The squire stared at me to make sure of this, muttered that it was to his mind a beauty, and that it was nothing more on Janet's lip than down on a flower, bloom on a plum. The poetical comparisons had the effect of causing me to examine her critically. She did not raise a spark of poetical sentiment in my bosom. She had grown a tall young woman, firmly built, light of motion, graceful perhaps; but it was not the grace of grace: the grace of simplicity, rather. She talked vivaciously and frankly, and gave (to friends) her whole eyes and a fine animation in talking; and her voice was a delight to friends; there was always the full ring of Janet in it, and music also. She still lifted her lip when she expressed contempt or dislike of persons; nor was she cured of her trick of frowning. She was as ready as ever to be flattered; that was evident.
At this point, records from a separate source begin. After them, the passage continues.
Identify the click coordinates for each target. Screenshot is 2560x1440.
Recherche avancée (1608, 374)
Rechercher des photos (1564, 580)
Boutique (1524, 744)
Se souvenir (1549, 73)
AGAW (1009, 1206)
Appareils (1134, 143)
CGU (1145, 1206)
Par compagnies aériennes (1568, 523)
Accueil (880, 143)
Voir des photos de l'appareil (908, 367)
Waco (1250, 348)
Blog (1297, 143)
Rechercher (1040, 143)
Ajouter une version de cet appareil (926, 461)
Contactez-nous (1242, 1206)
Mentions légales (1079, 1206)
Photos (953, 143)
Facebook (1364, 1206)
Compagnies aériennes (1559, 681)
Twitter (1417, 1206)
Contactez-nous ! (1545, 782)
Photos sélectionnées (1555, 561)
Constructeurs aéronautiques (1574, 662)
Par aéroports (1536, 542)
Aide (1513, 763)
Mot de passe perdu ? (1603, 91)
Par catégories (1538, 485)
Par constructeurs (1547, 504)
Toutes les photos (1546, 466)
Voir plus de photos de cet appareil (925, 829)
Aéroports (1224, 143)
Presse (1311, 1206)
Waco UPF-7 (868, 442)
My grandfather's praise of her she received with a rewarding look back of kindness; she was not discomposed by flattery, and threw herself into no postures, nor blushed very deeply. 'Thank you for perceiving my merits,' she seemed to say; and to be just I should add that one could fancy her saying, you see them because you love me. She wore her hair in a plain knot, peculiarly neatly rounded away from the temples, which sometimes gave to a face not aquiline a look of swiftness. The face was mobile, various, not at all suggestive of bad temper, in spite of her frowns. The profile of it was less assuring than the front, because of the dark eyebrows' extension and the occasional frown, but that was not shared by the mouth, which was, I admitted to myself, a charming bow, running to a length at the corners like her eyebrows, quick with smiles. The corners of the mouth would often be in movement, setting dimples at work in her cheek, while the brows remained fixed, and thus at times a tender meditative air was given her that I could not think her own. Upon what could she possibly reflect? She had not a care, she had no education, she could hardly boast an idea—two at a time I was sure she never had entertained. The sort of wife for a fox-hunting lord, I summed up, and hoped he would be a good fellow.

 

Peterborough was plied by the squire for a description of German women.
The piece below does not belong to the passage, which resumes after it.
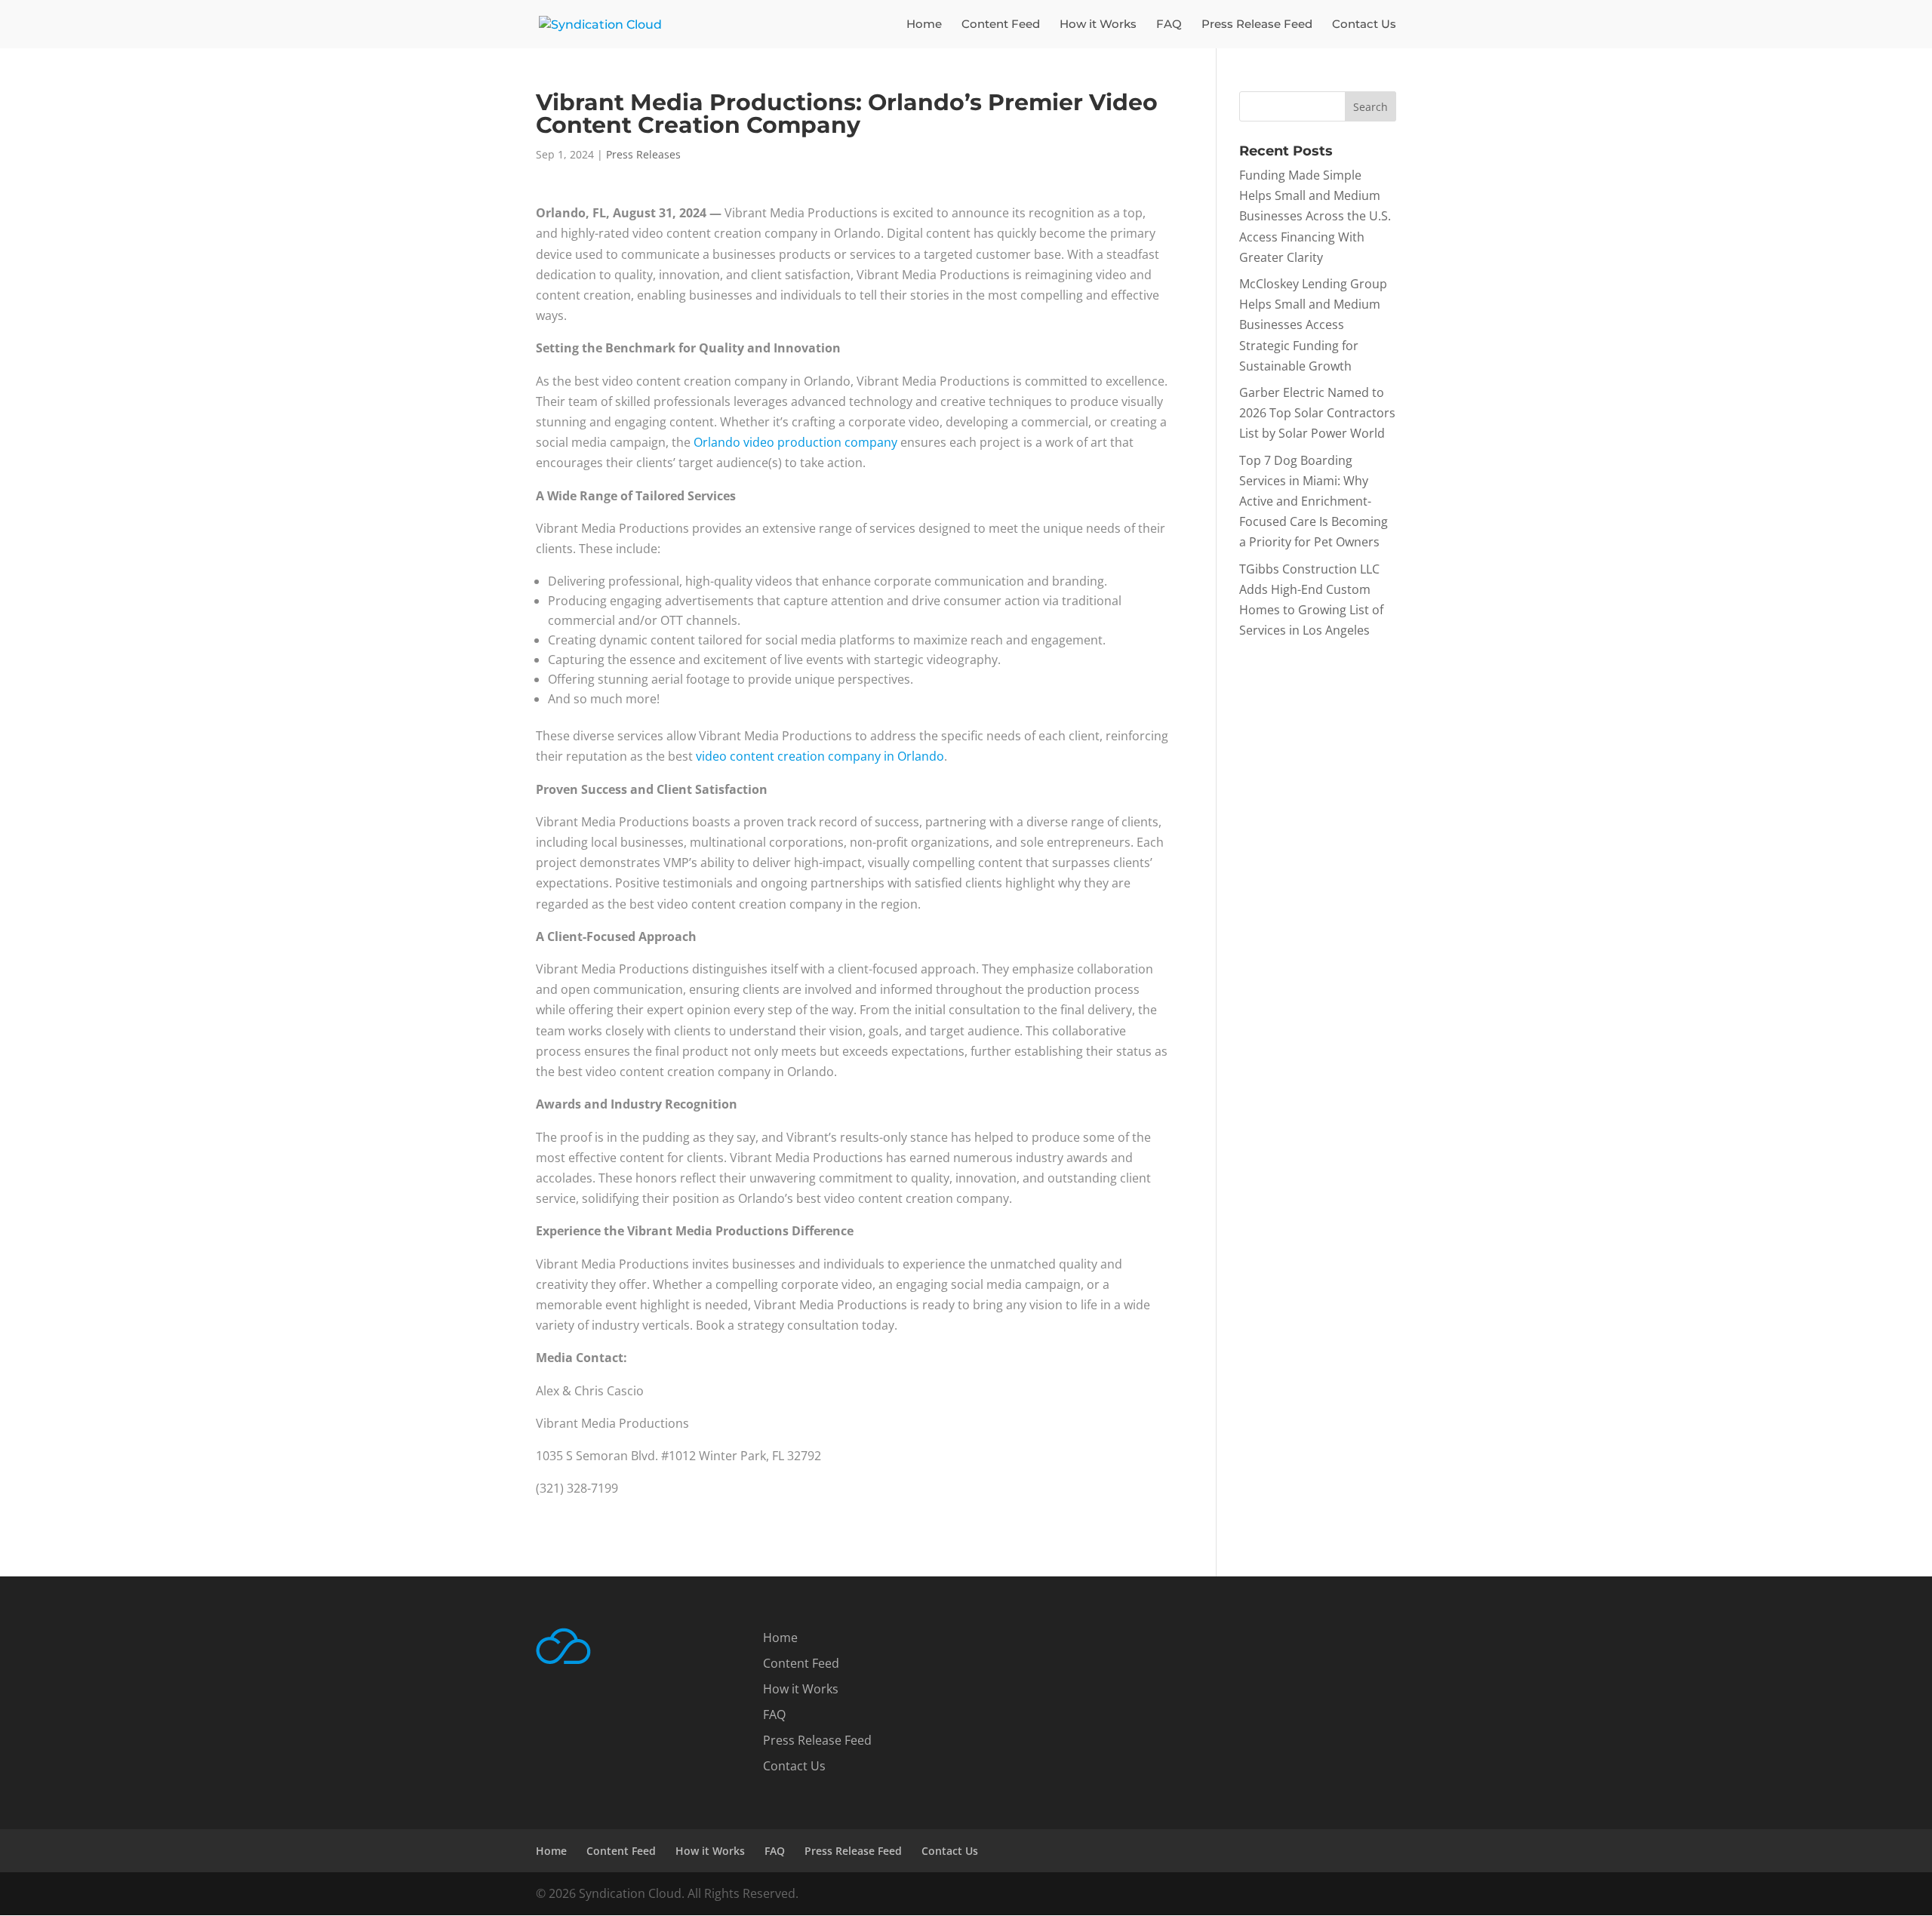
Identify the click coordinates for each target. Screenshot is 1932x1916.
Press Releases (643, 154)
Blushing and shooting a timid look from under his pendulous eyelids at my

aunt, indicating that he was prepared to go the way of tutors at

Riversley, he said he really had not much observed them.

'They're a whitey-brown sort of women, aren't they?' the squire questioned him, 'with tow hair and fish eyes, high o' the shoulder, bony, and a towel skin and gone teeth, so I've heard tell. I've heard that's why the men have all taken to their beastly smoking.'

Peterborough ejaculated: 'Indeed! sir, really!' He assured my aunt that German ladies were most agreeable, cultivated persons, extremely domesticated, retiring; the encomiums of the Roman historian were as well deserved by them in the present day as they had been in the past; decidedly, on the whole, Peterborough would call them a virtuous race.
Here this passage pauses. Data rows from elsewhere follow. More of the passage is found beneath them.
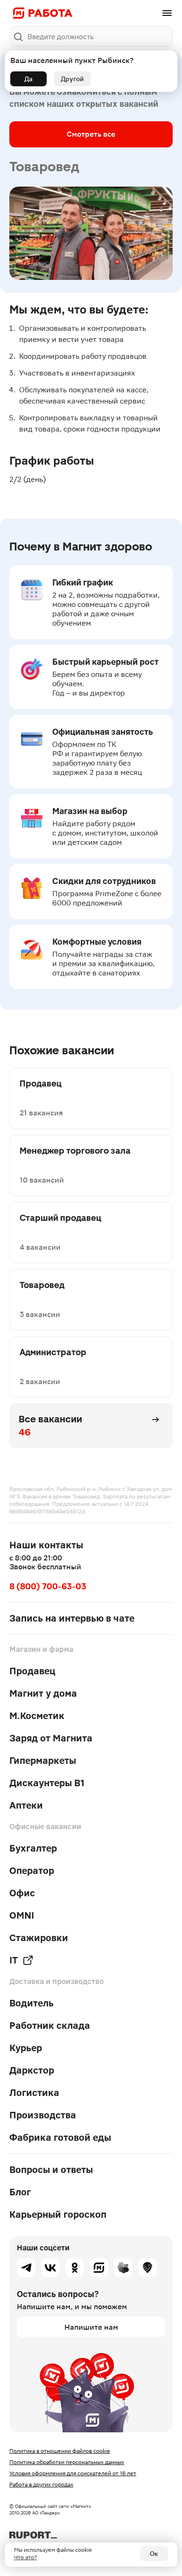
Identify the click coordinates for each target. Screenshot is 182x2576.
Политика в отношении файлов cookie (59, 2451)
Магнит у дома (43, 1693)
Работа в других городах (41, 2484)
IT (13, 1960)
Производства (42, 2115)
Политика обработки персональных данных (66, 2462)
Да (28, 79)
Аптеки (26, 1805)
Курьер (25, 2048)
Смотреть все (91, 134)
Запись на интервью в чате (71, 1618)
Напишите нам (91, 2327)
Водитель (31, 2003)
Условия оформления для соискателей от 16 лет (72, 2473)
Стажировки (38, 1937)
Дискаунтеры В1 (46, 1783)
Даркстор (31, 2070)
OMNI (21, 1915)
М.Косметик (36, 1715)
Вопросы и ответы (51, 2169)
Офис (22, 1893)
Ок (154, 2553)
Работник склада (49, 2025)
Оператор (31, 1870)
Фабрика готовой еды (60, 2137)
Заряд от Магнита (50, 1738)
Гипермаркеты (42, 1760)
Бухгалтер (33, 1848)
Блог (20, 2192)
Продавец (32, 1671)
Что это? (25, 2557)
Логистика (34, 2092)
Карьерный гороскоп (57, 2214)
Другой (72, 79)
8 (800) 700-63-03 (47, 1586)
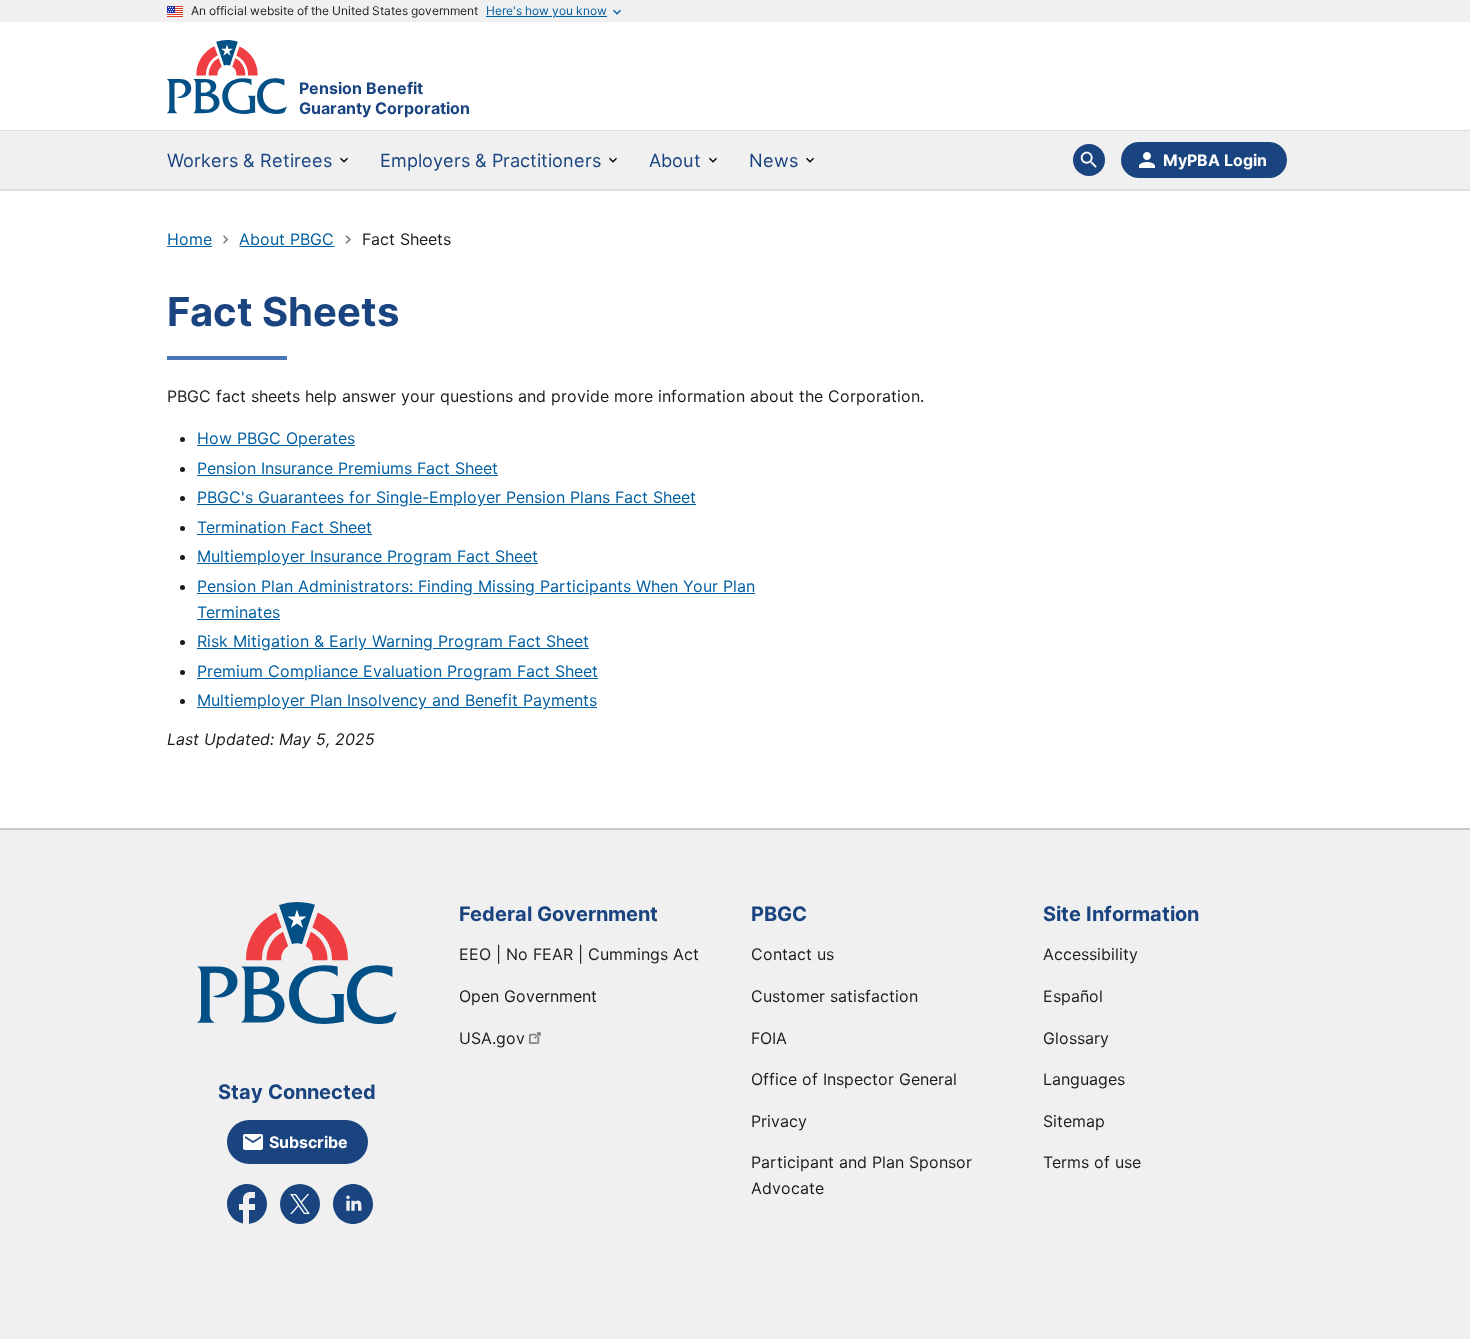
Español (1073, 996)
'Why do they let the men smoke, then?' said the squire. 'A pretty style o' courtship. Come, sit by my hearth, ma'am; I 'll be your chimney— faugh! dirty rascals!'

Janet said: 'I rather like the smell of cigars.'

'Like what you please, my dear—he'll be a lucky dog,' the squire approved her promptly, and asked me if I smoked.

I was not a stranger to the act, I confessed.

'Well'—he took refuge in practical philosophy—'a man must bring some dirt home from every journey: only don't smoke me out, mercy's sake.'

Here was a hint of Janet's influence with him, and of what he expected from my return to Riversley.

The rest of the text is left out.